___ DATA LISTING ___

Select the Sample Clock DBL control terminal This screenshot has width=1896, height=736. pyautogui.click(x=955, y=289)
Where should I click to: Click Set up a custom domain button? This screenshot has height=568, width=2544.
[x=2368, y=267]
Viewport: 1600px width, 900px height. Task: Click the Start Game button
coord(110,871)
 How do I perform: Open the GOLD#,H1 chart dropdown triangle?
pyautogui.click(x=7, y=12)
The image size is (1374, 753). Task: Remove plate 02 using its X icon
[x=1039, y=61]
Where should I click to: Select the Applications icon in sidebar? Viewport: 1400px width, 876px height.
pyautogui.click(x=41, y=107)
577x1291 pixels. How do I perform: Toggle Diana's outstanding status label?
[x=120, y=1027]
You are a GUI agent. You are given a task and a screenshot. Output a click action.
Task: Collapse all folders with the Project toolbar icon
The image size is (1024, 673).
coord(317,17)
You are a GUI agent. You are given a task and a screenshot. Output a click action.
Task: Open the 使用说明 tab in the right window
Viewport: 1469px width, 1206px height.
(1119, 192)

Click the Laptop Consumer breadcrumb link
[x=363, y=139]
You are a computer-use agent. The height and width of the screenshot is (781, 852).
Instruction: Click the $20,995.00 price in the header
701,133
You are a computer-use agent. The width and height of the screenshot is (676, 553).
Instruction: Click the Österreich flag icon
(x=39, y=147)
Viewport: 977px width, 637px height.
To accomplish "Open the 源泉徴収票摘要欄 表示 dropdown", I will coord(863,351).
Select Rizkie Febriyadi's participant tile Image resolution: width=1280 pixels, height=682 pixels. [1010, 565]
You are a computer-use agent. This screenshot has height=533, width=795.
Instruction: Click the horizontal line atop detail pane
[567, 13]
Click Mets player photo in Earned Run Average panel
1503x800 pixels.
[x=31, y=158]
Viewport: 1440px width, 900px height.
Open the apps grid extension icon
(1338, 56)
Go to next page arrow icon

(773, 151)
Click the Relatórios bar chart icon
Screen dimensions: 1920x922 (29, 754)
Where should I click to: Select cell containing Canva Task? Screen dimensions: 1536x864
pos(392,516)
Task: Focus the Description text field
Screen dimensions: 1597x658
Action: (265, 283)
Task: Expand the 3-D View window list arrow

___

• **TO DO**: Look for the word "computer" in the listing above, and copy every line where you find it.

• **RESPONSE**:
You are a computer-use agent. The height and width of the screenshot is (781, 852).
You are a computer-use agent. The width and height of the screenshot is (676, 553).
You are a computer-use agent. This screenshot has height=533, width=795.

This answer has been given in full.